An international drug trafficker who used warehouses set up as legitimate businesses in Naperville, Plainfield and other suburbs to transport cocaine across the country has been sentenced to 30 years in federal prison.
Luis Eduardo Gonzalez Garcia, 55, of Monterey, Mexico, partnered with Mexican drug cartels to purchase and transport thousands of kilograms of cocaine to Chicago and other parts of the United States by using what prosecutors said was “a sophisticated network of warehouses and front companies .”
The businesses posed as legitimate companies but were used to distribute drugs and launder money, according to the US Attorney’s Office in Chicago.

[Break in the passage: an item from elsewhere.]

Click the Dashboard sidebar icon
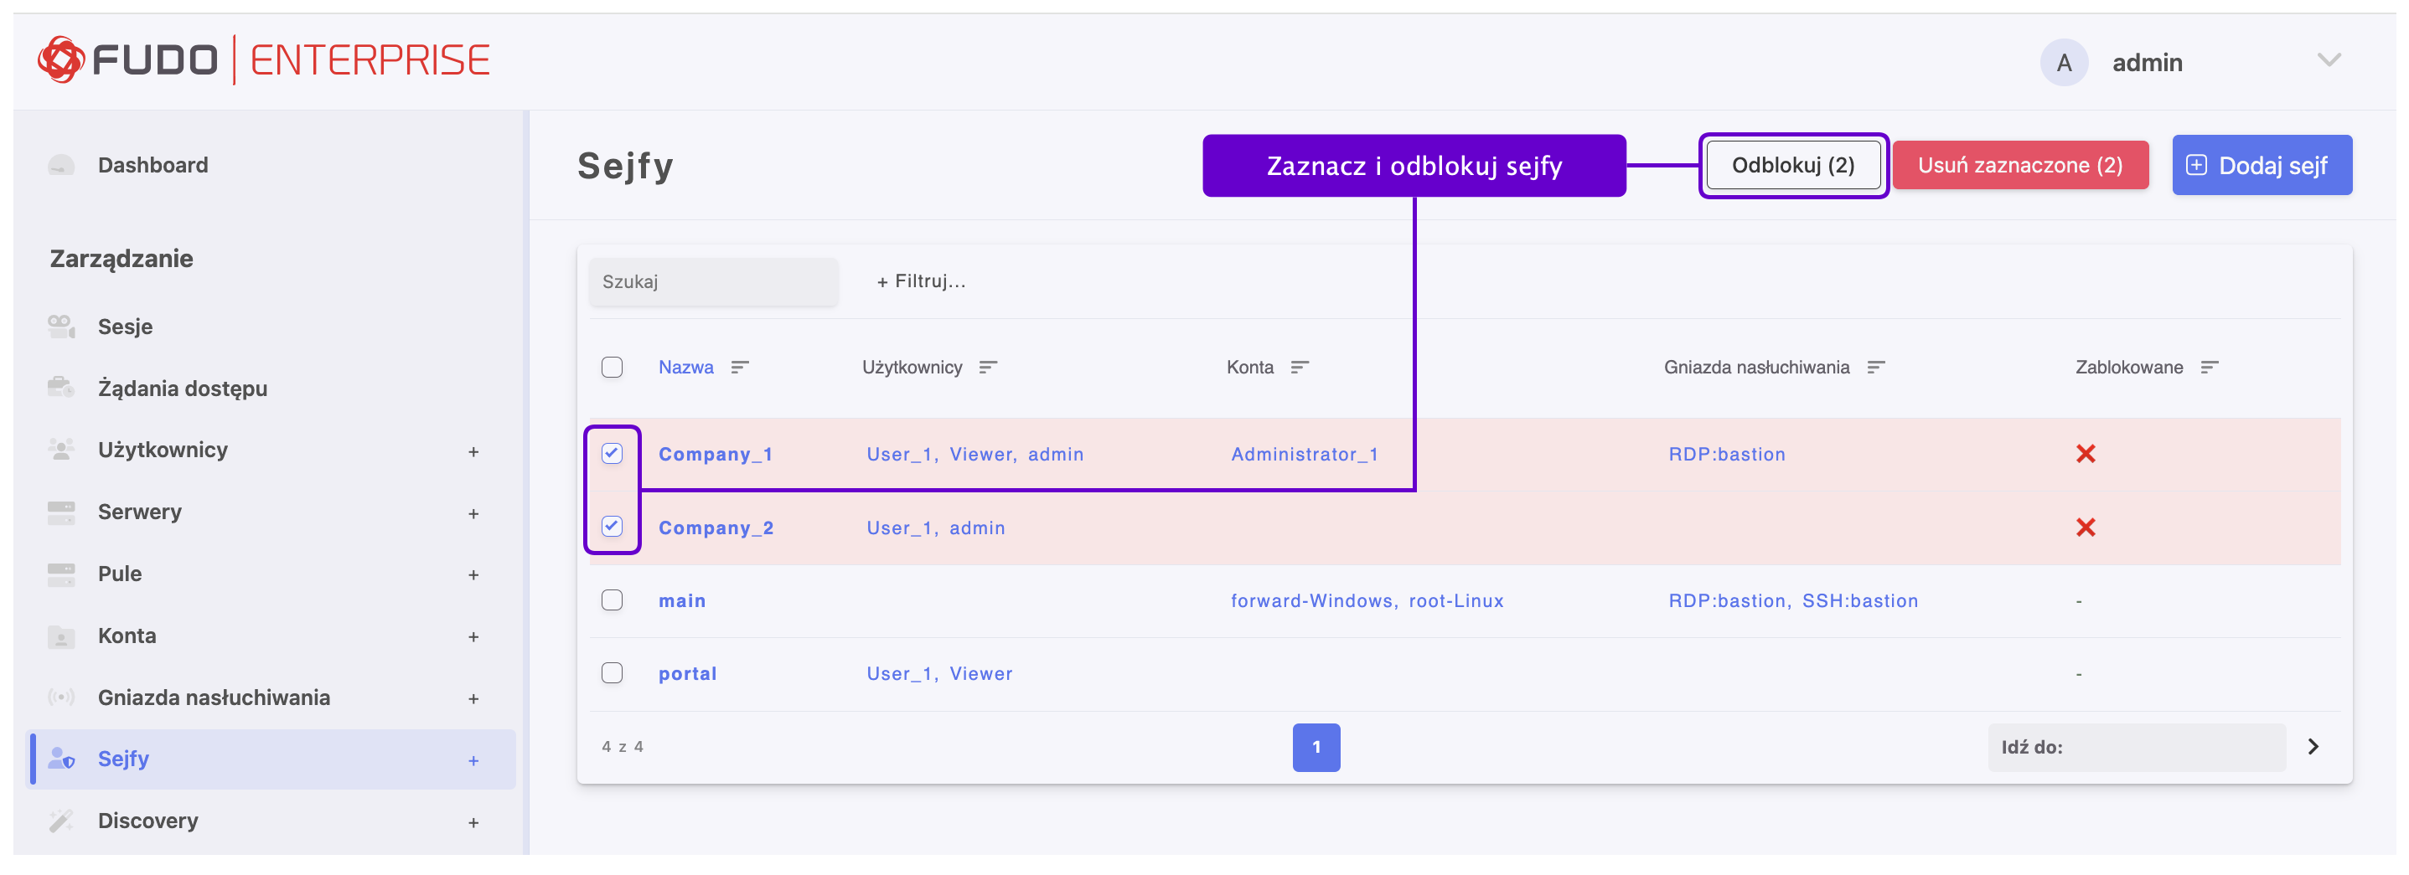 pyautogui.click(x=61, y=165)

In addition to operating in Chicago, they had warehouses in Naperville, Plainfield and Arlington Heights in Illinois and in Texas and Georgia, a news release said.
“At Gonzalez Garcia’s direction, the warehouse operators set up front companies and registered them with local governments as if they were legitimate businesses,” the release said.
“The companies, which claimed to sell furniture, snack food, laundry detergent or other items, often operated their own websites and hired employees to conceal the distribution of cocaine through the warehouses. The drugs and cash were primarily concealed in box pallets containing the types of goods the front companies purported to sell and then transported from Mexico on semi-trailer trucks driven by unwitting drivers.”
A pallet in a typical shipment could contain up to 100 kilograms of cocaine or up to $1.5 million in cash, the release said.
Gonzalez Garcia pleaded guilty earlier this year to federal drug conspiracy and money laundering charges. In addition to the prison term, he was also found $1.5 million.